Directions for this task:
Report, from the records below, every line where the word "agent" appears.

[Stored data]
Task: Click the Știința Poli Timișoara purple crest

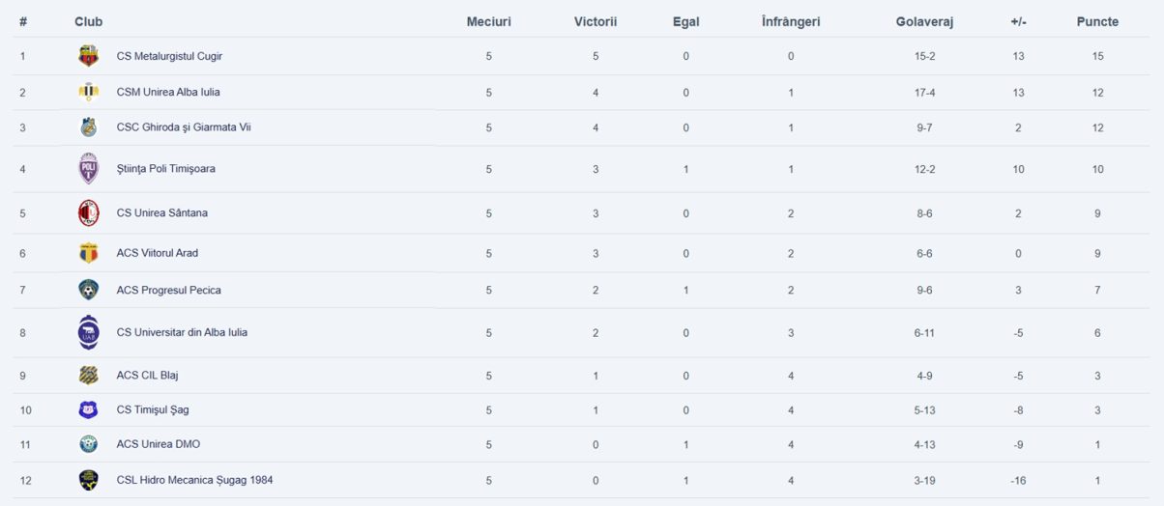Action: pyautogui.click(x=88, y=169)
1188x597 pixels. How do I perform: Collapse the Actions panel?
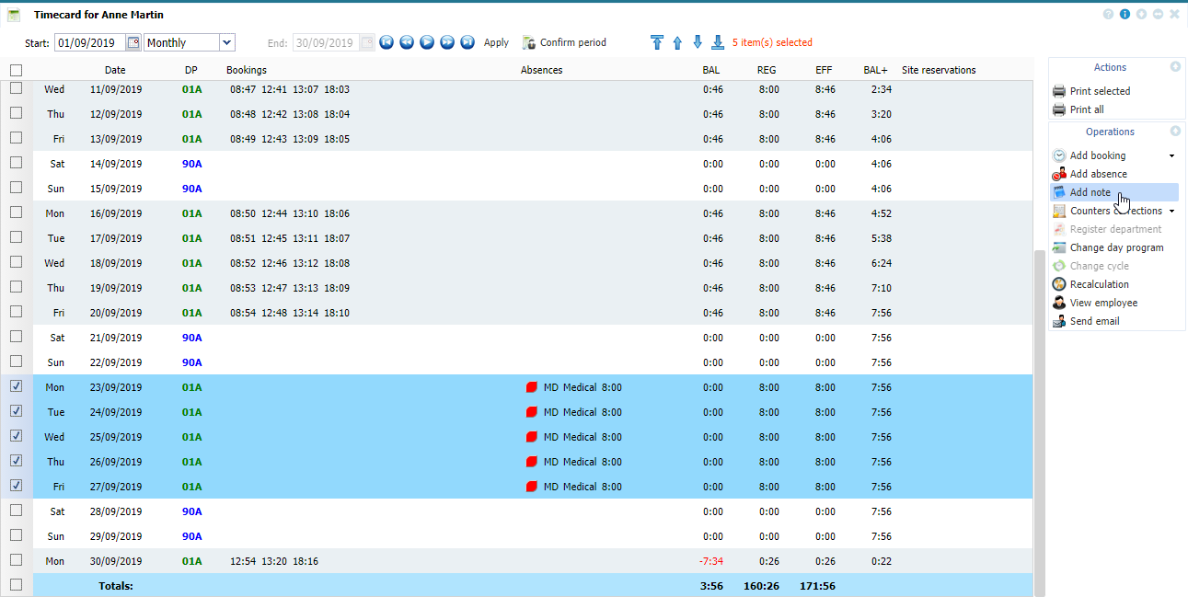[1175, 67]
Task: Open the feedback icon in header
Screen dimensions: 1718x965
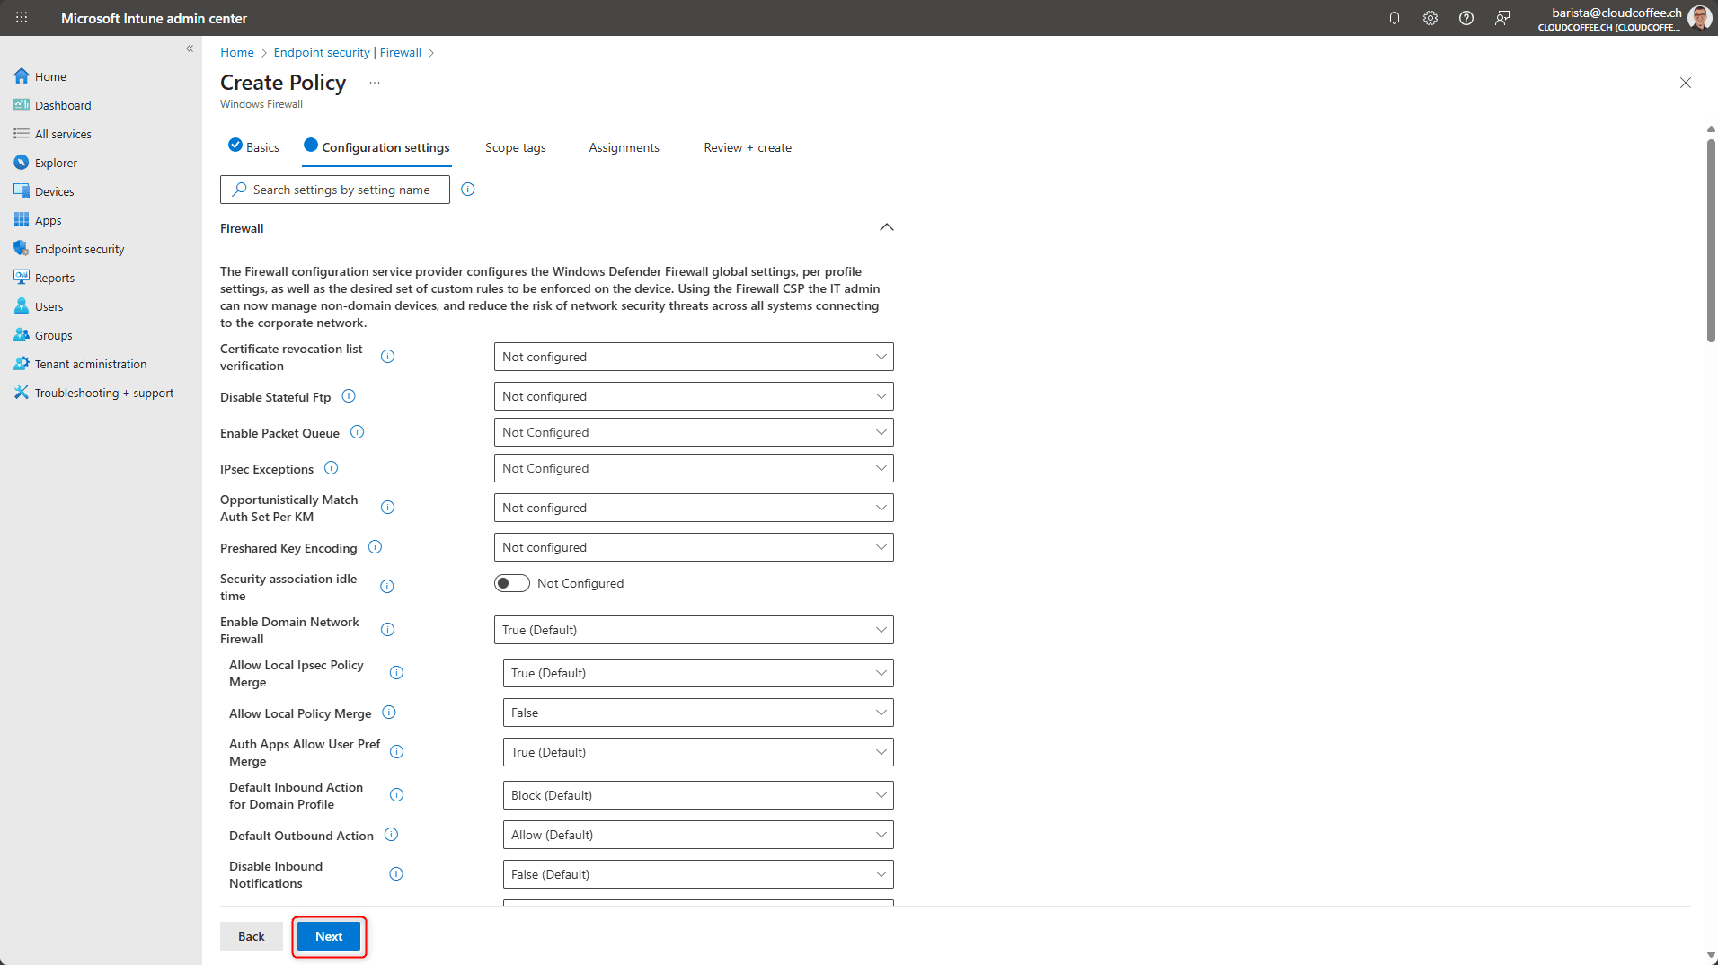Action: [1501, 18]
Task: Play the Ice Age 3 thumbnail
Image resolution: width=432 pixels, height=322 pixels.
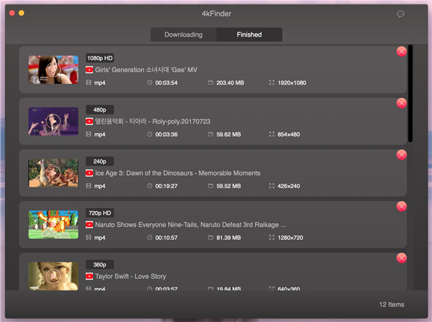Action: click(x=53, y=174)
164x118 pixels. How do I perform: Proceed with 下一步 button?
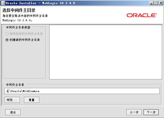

...

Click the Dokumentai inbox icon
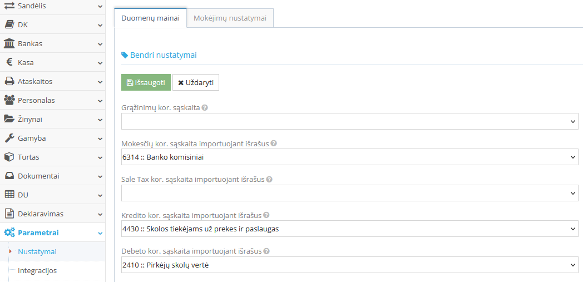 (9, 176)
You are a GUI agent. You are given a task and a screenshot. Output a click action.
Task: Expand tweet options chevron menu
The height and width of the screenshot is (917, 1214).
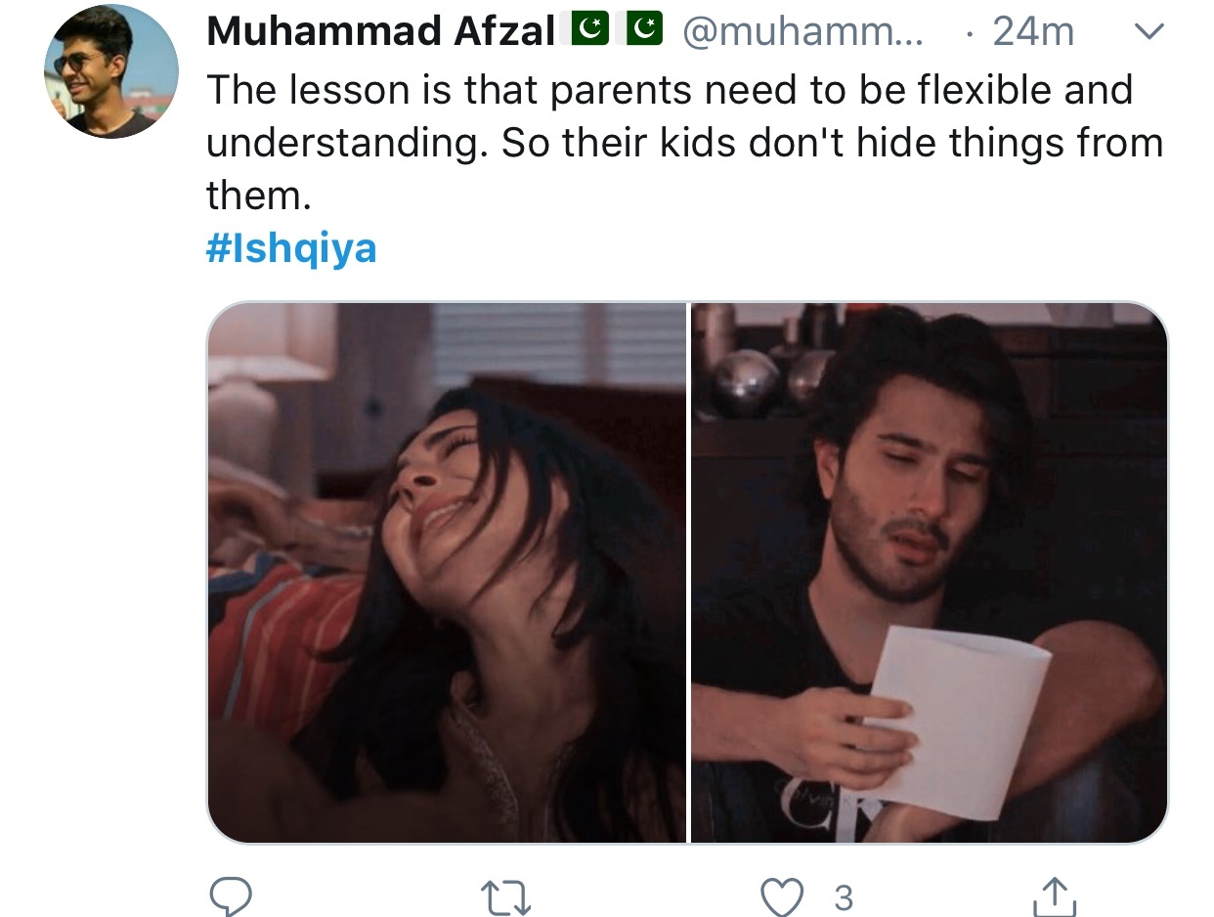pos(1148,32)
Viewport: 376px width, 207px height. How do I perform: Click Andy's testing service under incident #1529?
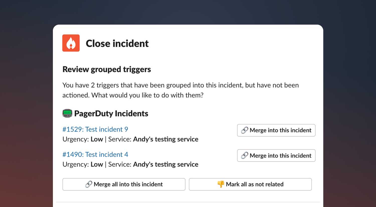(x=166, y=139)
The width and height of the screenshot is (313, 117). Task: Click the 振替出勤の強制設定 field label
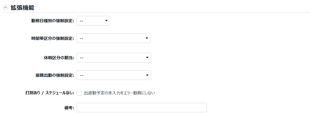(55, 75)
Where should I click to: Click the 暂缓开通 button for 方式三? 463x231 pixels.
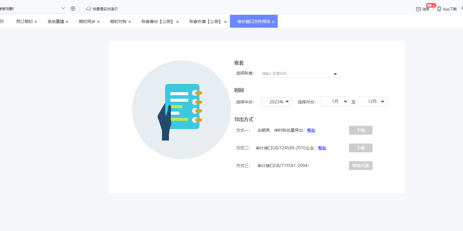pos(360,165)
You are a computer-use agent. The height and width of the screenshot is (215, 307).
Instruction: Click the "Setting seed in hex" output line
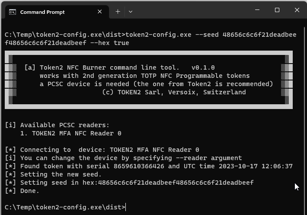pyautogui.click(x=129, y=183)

Response area:
You are a GUI agent. You are given a task and a screenshot. Output a click action.
You are a computer-use agent. The height and width of the screenshot is (215, 307).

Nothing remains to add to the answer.